(Goal)
Output the items below word for word, starting at the line containing "Enable Maximize On Play" and ending at the line containing "coord(431,499)", and leave the pictures out of your answer.

(Extracted entries)
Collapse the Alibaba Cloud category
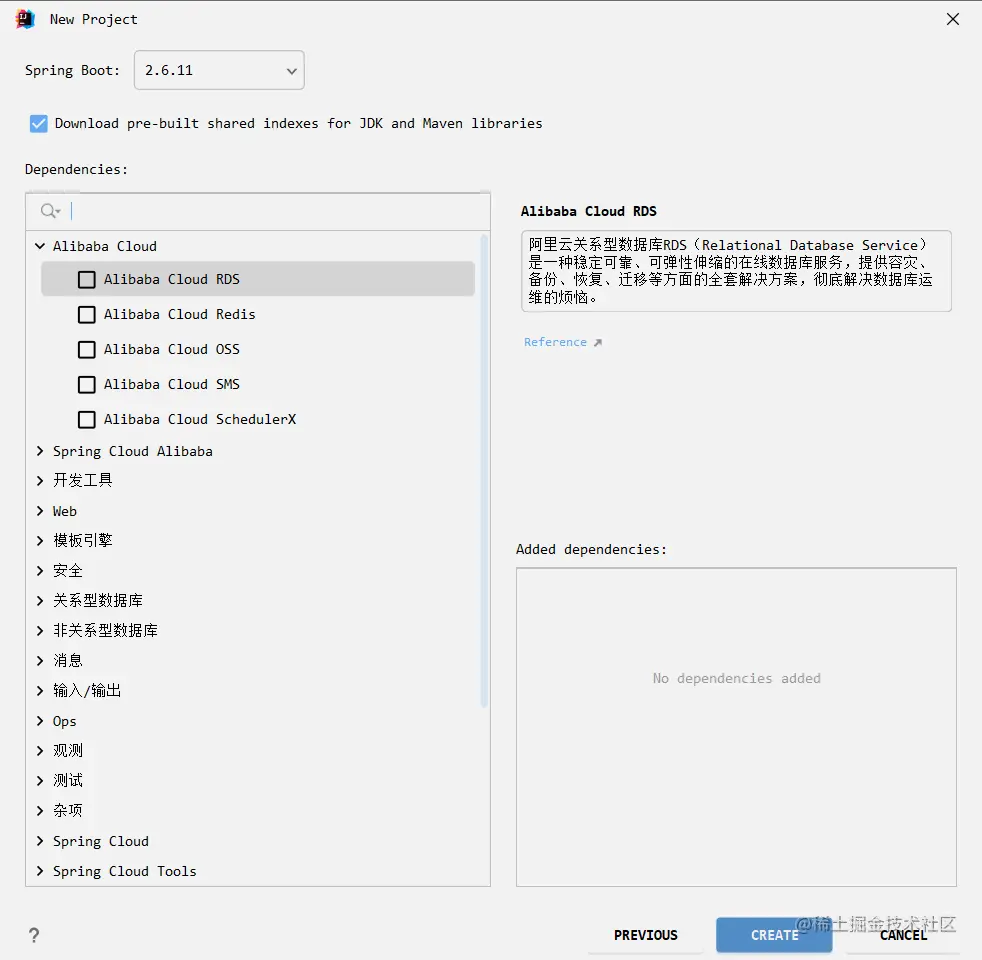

* * *

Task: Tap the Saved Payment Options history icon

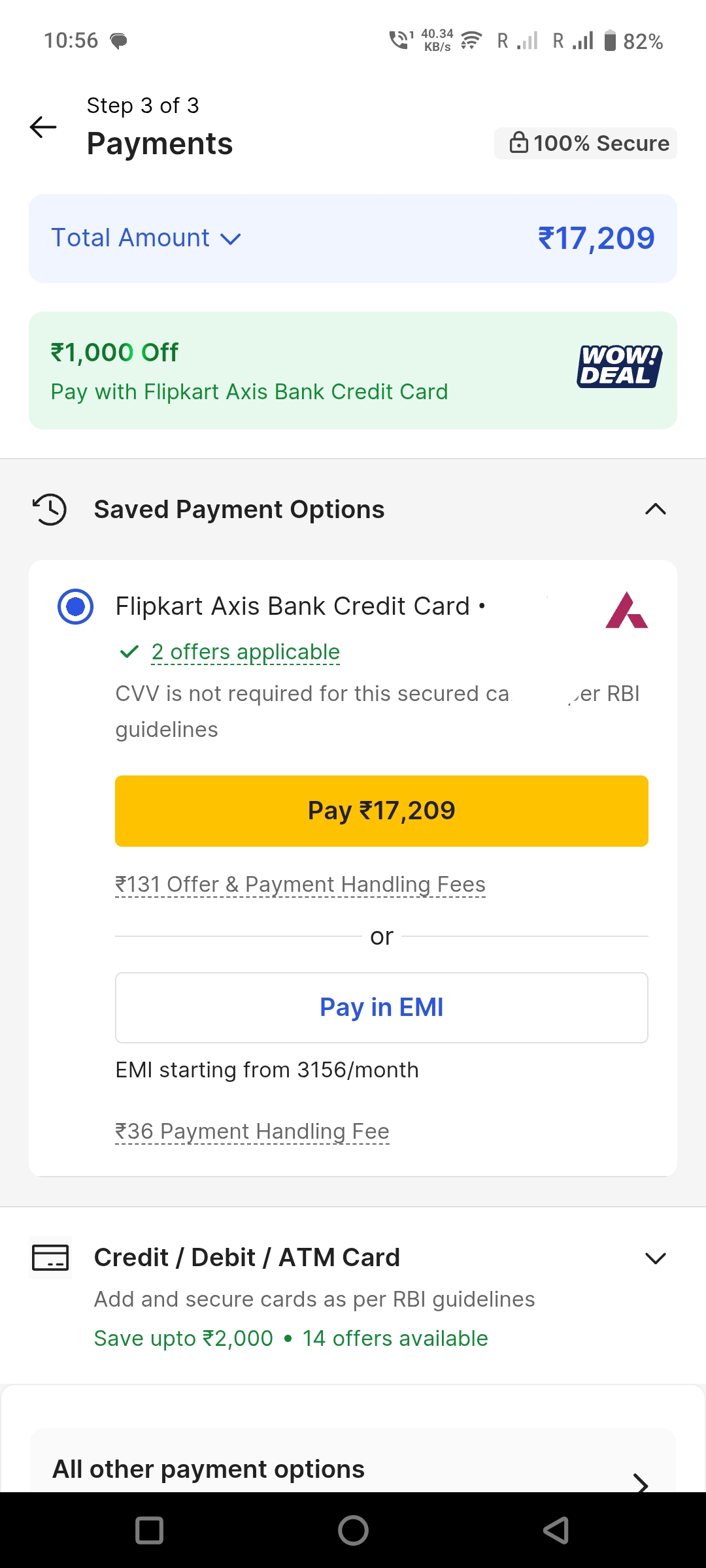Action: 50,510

==

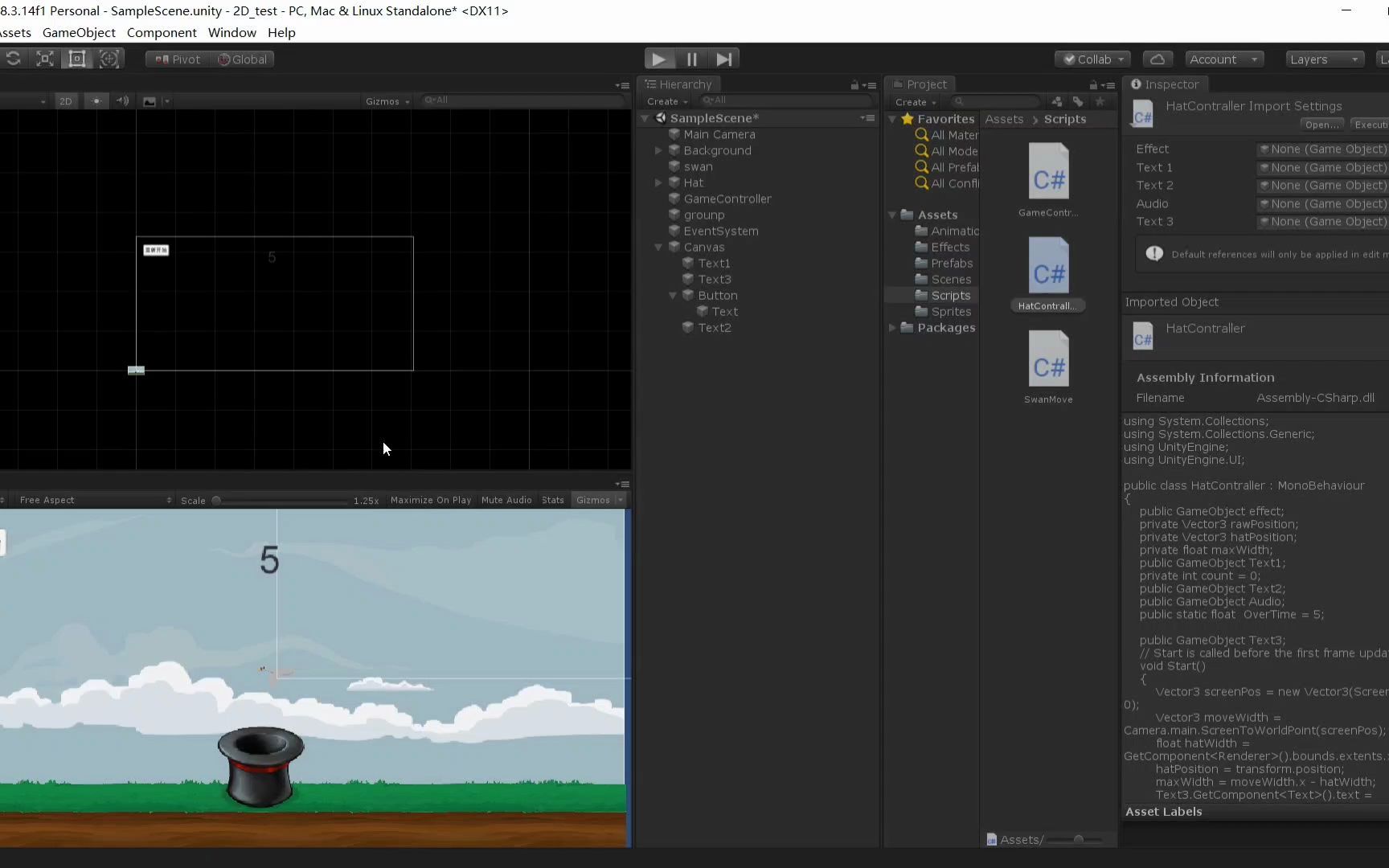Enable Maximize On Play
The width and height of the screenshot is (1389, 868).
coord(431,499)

(Output of the exercise)
Enable Maximize On Play
The width and height of the screenshot is (1389, 868).
coord(431,499)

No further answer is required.